> Text provided:
= = = = = = =
On September 18, 2024, Defendant
filed the instant motion to vacate the sister state judgment. Plaintiff filed
her opposition on September 30, 2024. Defendant filed its reply on October 3,
2024.
LEGAL STANDARD
A sister state judgment “may be
vacated on any ground which would be a defense to an action in this state on
the sister state judgment.” (Code Civ. Proc., § 1710.40(a).) “Common defenses
to enforcement of a sister state judgment include the following: the judgment
is not final and unconditional (where finality means that no further action by
the court rendering the judgment is necessary to resolve the matter litigated);
the judgment was obtained by extrinsic fraud; the judgment was rendered in
excess of jurisdiction; the judgment is not enforceable in the state of
rendition; the plaintiff is guilty of misconduct; the judgment has already been
paid; suit on the judgment is barred by the statute of limitations in the state
where enforcement is sought.” (Casey v. Hill (2022) 79 Cal.App.5th 937,
976.)
“The party moving under section
1710.40 to set aside the sister state judgment has ‘the burden to show by a
preponderance of the evidence why it was entitled to relief.’” (Conseco
Marketing, LLC v. IFA & Ins. Services, Inc. (2013) 221 Cal.App.4th 831,
841.) “For example, if the movant proves service of process in the sister state
action was not made or was defective, this burden has been met. Under these
circumstances, the sister state judgment is void for lack of fundamental
jurisdiction and therefore unenforceable in California.” (Ibid.)
JUDICIAL NOTICE
Defendant’s request for judicial
notice is granted. (See Evid. Code, § 452(d).)
Plaintiff’s request for judicial
notice is granted. (See Evid. Code, § 452(c); Belen v. Ryan Seacrest
Productions, LLC (2021) 65 Cal.App.5th 1145, 1160, fn. 2.)
DISCUSSION
Defendant argues that the sister
judgment in Oregon is defective because the Oregon court lacked jurisdiction
over Defendant.
a. Minimum Contacts
First, Defendant argues that it had no
minimum contacts with Oregon. (See M.C. v. Quest Glob., Inc. (2023) 328
Ore. App. 378, 382-85.) Defendant avers that it is a California company with
its principal place of business in California. (Dayan Decl. ¶ 4.) Defendant
avers that it has never conducted business in Oregon and has no relation to
Plaintiff or the Oregon co-defendants in the underlying action. (Id., ¶¶
4-6.)
However, Oregon state records show that
Yaacov Dayan, Defendant’s CEO, is also the president of co-defendant
IRemodeling. (Plntf.’s RJN, Ex. 3, 4.) Thus, the companies do share common
management, contrary to Mr. Dayan’s declaration. Furthermore, after being
solicited, Plaintiff signed a contract in Oregon with IRemodeling. (Def.’s RJN,
Ex. A; Metcalfe Decl. ¶ 5.) The solicitor handed Plaintiff a folder with the
website address www.homepro-remodeling.com
and an office address in Portland, Oregon. (Ibid.)
= = = = = = =
> Given material:
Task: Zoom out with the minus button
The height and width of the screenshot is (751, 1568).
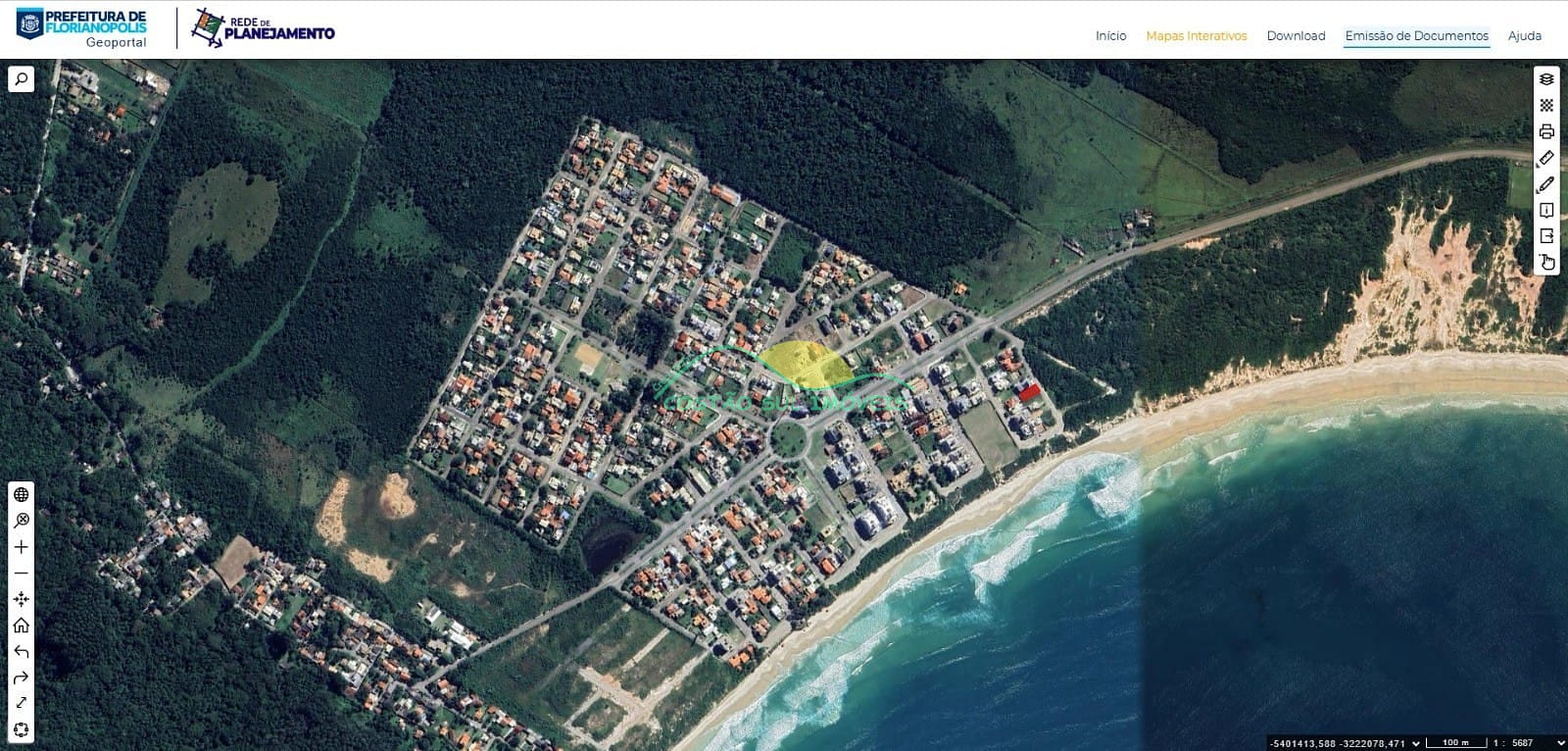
= = = = = = =
> Requirements:
Continue the ruling on the motion to vacate the Oregon sister state judgment, beginning right after its final sentence.

> Reply to the task:
The Court finds that Mr. Dayan’s
declaration is not credible based on his misrepresentations about the
relationship between Defendant and IRemodeling. That, combined with Plaintiff’s
evidence, demonstrates that Defendant had minimum contacts with Oregon
sufficient for personal jurisdiction. At the very least, Defendant has not
satisfied its burden of proving a lack of minimum contacts. (See Conseco,
supra, 221 Cal.App.4th at p. 841 [moving party bears the burden of proof on
a motion to vacate].)
b. Service of Summons
Second, Defendant argues that service of
process was improper in the underlying action. Specifically, Defendant cites
ORCP 7(D)(2)(c), which requires leaving a copy of the summons and complaint
with a person apparently in charge at the defendant’s office, and then
first-class mailing the summons and complaint to the defendant. Defendant
argues that service was improper because the summons and complaint were left
with Defendant’s clerk but not subsequently mailed. (See Def.’s RJN, Ex. B;
Dayan Decl. ¶ 10.)
However, ORCP 7(D)(2)(c) only applies “[i]f
the person to be served maintains an office for the conduct of business.” Here,
Defendant is a corporation, not a person with an office. Service on
corporations is governed by ORCP 7(D)(3)(b). The primary service method for a
corporation is “[b]y personal service or office service on a registered agent,
officer, or director of the corporation; or by personal service on any clerk on
duty in the office of a registered agent.” (ORCP 7(D)(3)(b)(i).) No subsequent
mailing is required.
The proof of service here indicates that
Defendant was served “by personal service upon Dikla Golask . . . who was the
clerk on duty at the office of Yaacov Dayan, who is the Registered Agent
thereof.” (Def.’s RJN, Ex. B.) Service was made at the address 6350 Laurel
Canyon Blvd., Los Angeles.[1] (Ibid.)
Defendant argues that under ORCP
7(D)(3)(b)(ii), personal service on its clerk in California was ineffective
because the clerk was not located in the county where the action was filed.
Defendant cites the prior version of ORCP 7(D)(3)(b)(ii), which lists the
following alternative service methods: substitute service, “personal service on
any clerk or agent of the corporation who may be found in the county where the
action is filed,” or mail. The current version of ORCP 7(D)(3)(b)(ii) lists the
alternatives as follows: substitute service, “personal service on any clerk or
agent of the corporation,” or mail. There is no requirement for the clerk or
agent to be located in the county where the action is filed.
Even assuming the older version of ORCP 7
applied here, ORCP 7(D)(3)(b)(ii) describes alternative methods of service, one
of which is to personally serve a “clerk or agent of the corporation”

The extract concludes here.